After enumerating the child labor, long hours, and other abuses which the weakness, ignorance, and legal disabilities of the working classes compelled them to endure, he audaciously concludes: These and other nameless iniquities will be found recorded as the results of freedom of contract and Laissez Faire in the impartial pages of successive blue books
(page 41). People who employ methods so loose and inexact in discussing social problems are not likely to be much impressed with the importance of liberty as a factor in their solution. As for freedom of contract, a moment’s thought will make it evident that it can exist only between men who are free and independent in their relations with each other. No person who is really free and independent will contract with others to his own injury; it is only when he is dependent and economically un-free that the principle of contract, or voluntary agreement, can operate injuriously. And the greater part of the laboring portion of society are neither independent nor truly free; so that under the present monopolistic and legally privileged system the contracts they make are forced on them by necessity, their agreements, as in working for wages, are not voluntary, for there is no choice between submission and starvation.

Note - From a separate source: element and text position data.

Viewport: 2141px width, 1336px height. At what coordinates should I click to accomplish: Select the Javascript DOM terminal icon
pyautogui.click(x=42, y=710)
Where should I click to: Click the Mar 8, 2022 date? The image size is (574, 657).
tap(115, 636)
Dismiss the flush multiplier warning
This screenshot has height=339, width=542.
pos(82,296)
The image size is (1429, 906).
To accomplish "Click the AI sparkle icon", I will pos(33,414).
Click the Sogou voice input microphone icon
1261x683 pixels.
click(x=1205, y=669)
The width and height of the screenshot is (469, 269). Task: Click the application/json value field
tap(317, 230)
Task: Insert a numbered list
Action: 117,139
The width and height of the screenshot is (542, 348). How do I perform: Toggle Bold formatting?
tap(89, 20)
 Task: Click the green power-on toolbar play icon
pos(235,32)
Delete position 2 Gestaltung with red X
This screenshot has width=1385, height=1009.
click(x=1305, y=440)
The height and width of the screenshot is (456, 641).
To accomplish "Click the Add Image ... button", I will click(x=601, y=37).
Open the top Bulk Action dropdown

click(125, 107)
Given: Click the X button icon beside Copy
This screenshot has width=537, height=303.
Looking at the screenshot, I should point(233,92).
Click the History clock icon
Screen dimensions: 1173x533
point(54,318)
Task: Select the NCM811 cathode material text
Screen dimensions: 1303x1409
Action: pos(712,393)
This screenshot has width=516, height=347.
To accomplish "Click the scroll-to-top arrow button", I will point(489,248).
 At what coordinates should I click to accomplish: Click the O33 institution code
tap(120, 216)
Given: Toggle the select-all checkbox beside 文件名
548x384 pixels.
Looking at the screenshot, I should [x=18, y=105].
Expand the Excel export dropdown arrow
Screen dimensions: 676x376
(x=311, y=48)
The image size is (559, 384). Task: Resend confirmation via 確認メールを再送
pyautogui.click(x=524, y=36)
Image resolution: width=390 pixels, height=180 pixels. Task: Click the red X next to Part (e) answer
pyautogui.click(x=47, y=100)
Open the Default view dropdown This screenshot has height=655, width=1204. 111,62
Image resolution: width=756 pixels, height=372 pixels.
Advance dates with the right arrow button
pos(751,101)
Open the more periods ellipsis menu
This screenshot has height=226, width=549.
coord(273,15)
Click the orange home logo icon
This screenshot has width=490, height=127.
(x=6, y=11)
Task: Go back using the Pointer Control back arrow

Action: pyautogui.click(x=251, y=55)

But this result is not directly the outcome of capitalism; it is the consequence of the survival of conditions belonging to pre-capitalistic forms of society. Land monopoly, special legislation creating classes who enjoy privileges at the expense of others, the abnormal power of wealth concentrated in the hands of the few, are consequences of an un-free society and take their part in keeping the producers from obtaining the equivalent of their labor. If capitalism were not thus a superstructure reared upon the past, we should expect to see it develop into the ideal industrial society, in which each unit would be independent, and voluntary agreement between free men would replace the compulsory contracts into which most men are now driven.
Monopoly and privilege, as we have seen, are erroneously called individualism, and the latter is held up as the source of social injustice. Yet individualism, in the sense I have defined it, is the sworn foe to every vestige of privilege and monopoly.
And, after all, the most extreme Socialist is an individualist, and to that end points his whole philosophy. Happiness can be enjoyed only by each individual through sense-impression. Collective happiness otherwise is meaningless and impossible. There is no collective organ of sense, no Socialistic apparatus for distinguishing pleasure and pain, but in each individual alone exists the perceptive power, the possibility of being happy.